## What needs to be done
Exactly reproduce each line of the listing that follows.
■ ■ ■
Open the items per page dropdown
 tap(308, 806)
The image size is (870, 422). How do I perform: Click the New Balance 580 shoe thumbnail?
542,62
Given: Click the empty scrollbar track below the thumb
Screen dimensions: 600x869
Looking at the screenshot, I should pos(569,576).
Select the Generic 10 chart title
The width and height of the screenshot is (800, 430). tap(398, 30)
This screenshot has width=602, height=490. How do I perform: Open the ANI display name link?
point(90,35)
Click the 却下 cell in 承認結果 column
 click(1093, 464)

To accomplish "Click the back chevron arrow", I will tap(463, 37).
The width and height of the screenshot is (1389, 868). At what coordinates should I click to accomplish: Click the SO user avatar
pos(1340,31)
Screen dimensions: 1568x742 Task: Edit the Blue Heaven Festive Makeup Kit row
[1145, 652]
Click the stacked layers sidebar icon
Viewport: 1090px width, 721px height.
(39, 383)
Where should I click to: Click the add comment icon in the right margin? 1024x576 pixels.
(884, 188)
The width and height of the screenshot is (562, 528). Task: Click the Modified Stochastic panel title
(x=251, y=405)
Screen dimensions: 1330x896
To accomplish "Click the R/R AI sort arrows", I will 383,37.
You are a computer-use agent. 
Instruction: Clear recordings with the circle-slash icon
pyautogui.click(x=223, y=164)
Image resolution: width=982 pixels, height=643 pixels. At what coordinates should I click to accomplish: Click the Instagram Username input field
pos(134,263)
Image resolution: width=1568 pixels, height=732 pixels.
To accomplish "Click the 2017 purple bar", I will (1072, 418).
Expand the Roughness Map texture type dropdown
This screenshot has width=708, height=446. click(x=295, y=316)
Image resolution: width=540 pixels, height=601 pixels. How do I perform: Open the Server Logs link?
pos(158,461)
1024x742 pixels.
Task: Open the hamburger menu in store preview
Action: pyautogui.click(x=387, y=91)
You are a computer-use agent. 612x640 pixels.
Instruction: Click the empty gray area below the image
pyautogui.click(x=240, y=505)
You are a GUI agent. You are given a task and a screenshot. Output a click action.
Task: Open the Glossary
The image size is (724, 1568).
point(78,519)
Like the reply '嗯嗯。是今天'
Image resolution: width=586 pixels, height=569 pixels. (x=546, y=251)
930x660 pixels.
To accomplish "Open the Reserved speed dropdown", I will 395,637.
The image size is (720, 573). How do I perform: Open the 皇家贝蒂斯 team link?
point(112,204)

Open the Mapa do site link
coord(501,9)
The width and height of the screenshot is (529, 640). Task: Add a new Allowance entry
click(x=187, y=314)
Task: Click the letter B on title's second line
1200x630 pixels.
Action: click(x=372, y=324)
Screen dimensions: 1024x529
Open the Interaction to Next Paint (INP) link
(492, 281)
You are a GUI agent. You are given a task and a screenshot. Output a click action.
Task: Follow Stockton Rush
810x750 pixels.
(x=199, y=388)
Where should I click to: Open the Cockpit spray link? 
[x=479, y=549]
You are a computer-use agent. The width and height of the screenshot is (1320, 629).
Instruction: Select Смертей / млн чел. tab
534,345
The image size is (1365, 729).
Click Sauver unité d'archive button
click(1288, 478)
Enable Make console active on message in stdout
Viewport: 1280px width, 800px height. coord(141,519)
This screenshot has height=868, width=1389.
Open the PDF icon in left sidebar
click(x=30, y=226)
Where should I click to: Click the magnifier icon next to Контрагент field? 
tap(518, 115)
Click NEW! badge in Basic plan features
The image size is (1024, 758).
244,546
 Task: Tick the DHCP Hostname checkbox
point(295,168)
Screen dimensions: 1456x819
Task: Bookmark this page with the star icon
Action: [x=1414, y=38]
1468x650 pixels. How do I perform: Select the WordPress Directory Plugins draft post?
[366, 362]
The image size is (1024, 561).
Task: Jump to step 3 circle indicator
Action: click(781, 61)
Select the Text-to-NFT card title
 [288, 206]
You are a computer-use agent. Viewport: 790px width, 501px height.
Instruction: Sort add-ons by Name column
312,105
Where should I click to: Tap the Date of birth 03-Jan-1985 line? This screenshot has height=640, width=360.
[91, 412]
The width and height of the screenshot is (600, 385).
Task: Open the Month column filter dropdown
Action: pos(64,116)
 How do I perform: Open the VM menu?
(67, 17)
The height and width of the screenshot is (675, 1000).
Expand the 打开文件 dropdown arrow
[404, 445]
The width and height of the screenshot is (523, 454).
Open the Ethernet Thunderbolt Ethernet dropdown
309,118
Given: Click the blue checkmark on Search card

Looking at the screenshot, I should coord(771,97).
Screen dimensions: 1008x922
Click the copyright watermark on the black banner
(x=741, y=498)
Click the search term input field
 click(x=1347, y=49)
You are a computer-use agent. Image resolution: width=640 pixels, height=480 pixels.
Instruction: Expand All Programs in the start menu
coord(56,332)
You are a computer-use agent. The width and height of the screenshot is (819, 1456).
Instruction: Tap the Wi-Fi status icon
■ ■ ■
## Exercise output
Open the items per page dropdown
 tap(308, 806)
The image size is (870, 422). How do I perform: Click the New Balance 580 shoe thumbnail?
542,62
Given: Click the empty scrollbar track below the thumb
Screen dimensions: 600x869
Looking at the screenshot, I should pos(569,576).
Select the Generic 10 chart title
The width and height of the screenshot is (800, 430). tap(398, 30)
This screenshot has width=602, height=490. How do I perform: Open the ANI display name link?
point(90,35)
Click the 却下 cell in 承認結果 column
 click(1093, 464)

To accomplish "Click the back chevron arrow", I will tap(463, 37).
The width and height of the screenshot is (1389, 868). At what coordinates should I click to accomplish: Click the SO user avatar
pos(1340,31)
Screen dimensions: 1568x742 Task: Edit the Blue Heaven Festive Makeup Kit row
[1145, 652]
Click the stacked layers sidebar icon
Viewport: 1090px width, 721px height.
(39, 383)
Where should I click to: Click the add comment icon in the right margin? 1024x576 pixels.
(884, 188)
The width and height of the screenshot is (562, 528). Task: Click the Modified Stochastic panel title
(x=251, y=405)
Screen dimensions: 1330x896
To accomplish "Click the R/R AI sort arrows", I will 383,37.
You are a computer-use agent. 
Instruction: Clear recordings with the circle-slash icon
pyautogui.click(x=223, y=164)
Image resolution: width=982 pixels, height=643 pixels. At what coordinates should I click to accomplish: Click the Instagram Username input field
pos(134,263)
Image resolution: width=1568 pixels, height=732 pixels.
To accomplish "Click the 2017 purple bar", I will (1072, 418).
Expand the Roughness Map texture type dropdown
This screenshot has width=708, height=446. click(x=295, y=316)
Image resolution: width=540 pixels, height=601 pixels. How do I perform: Open the Server Logs link?
pos(158,461)
1024x742 pixels.
Task: Open the hamburger menu in store preview
Action: pyautogui.click(x=387, y=91)
You are a computer-use agent. 612x640 pixels.
Instruction: Click the empty gray area below the image
pyautogui.click(x=240, y=505)
You are a GUI agent. You are given a task and a screenshot. Output a click action.
Task: Open the Glossary
The image size is (724, 1568).
point(78,519)
Like the reply '嗯嗯。是今天'
Image resolution: width=586 pixels, height=569 pixels. (x=546, y=251)
930x660 pixels.
To accomplish "Open the Reserved speed dropdown", I will 395,637.
The image size is (720, 573). How do I perform: Open the 皇家贝蒂斯 team link?
point(112,204)

Open the Mapa do site link
coord(501,9)
The width and height of the screenshot is (529, 640). Task: Add a new Allowance entry
click(x=187, y=314)
Task: Click the letter B on title's second line
1200x630 pixels.
Action: click(x=372, y=324)
Screen dimensions: 1024x529
Open the Interaction to Next Paint (INP) link
(492, 281)
You are a GUI agent. You are given a task and a screenshot. Output a click action.
Task: Follow Stockton Rush
810x750 pixels.
(x=199, y=388)
Where should I click to: Open the Cockpit spray link? 
[x=479, y=549]
You are a computer-use agent. The width and height of the screenshot is (1320, 629).
Instruction: Select Смертей / млн чел. tab
534,345
The image size is (1365, 729).
Click Sauver unité d'archive button
click(1288, 478)
Enable Make console active on message in stdout
Viewport: 1280px width, 800px height. coord(141,519)
This screenshot has height=868, width=1389.
Open the PDF icon in left sidebar
click(x=30, y=226)
Where should I click to: Click the magnifier icon next to Контрагент field? 
tap(518, 115)
Click NEW! badge in Basic plan features
The image size is (1024, 758).
244,546
 Task: Tick the DHCP Hostname checkbox
point(295,168)
Screen dimensions: 1456x819
Task: Bookmark this page with the star icon
Action: [x=1414, y=38]
1468x650 pixels. How do I perform: Select the WordPress Directory Plugins draft post?
[366, 362]
The image size is (1024, 561).
Task: Jump to step 3 circle indicator
Action: click(781, 61)
Select the Text-to-NFT card title
 [288, 206]
You are a computer-use agent. Viewport: 790px width, 501px height.
Instruction: Sort add-ons by Name column
312,105
Where should I click to: Tap the Date of birth 03-Jan-1985 line? This screenshot has height=640, width=360.
[91, 412]
The width and height of the screenshot is (600, 385).
Task: Open the Month column filter dropdown
Action: pos(64,116)
 How do I perform: Open the VM menu?
(67, 17)
The height and width of the screenshot is (675, 1000).
Expand the 打开文件 dropdown arrow
[404, 445]
The width and height of the screenshot is (523, 454).
Open the Ethernet Thunderbolt Ethernet dropdown
309,118
Given: Click the blue checkmark on Search card

Looking at the screenshot, I should coord(771,97).
Screen dimensions: 1008x922
Click the copyright watermark on the black banner
(x=741, y=498)
Click the search term input field
 click(x=1347, y=49)
You are a computer-use agent. Image resolution: width=640 pixels, height=480 pixels.
Instruction: Expand All Programs in the start menu
coord(56,332)
You are a computer-use agent. The width and height of the screenshot is (819, 1456).
Instruction: Tap the Wi-Fi status icon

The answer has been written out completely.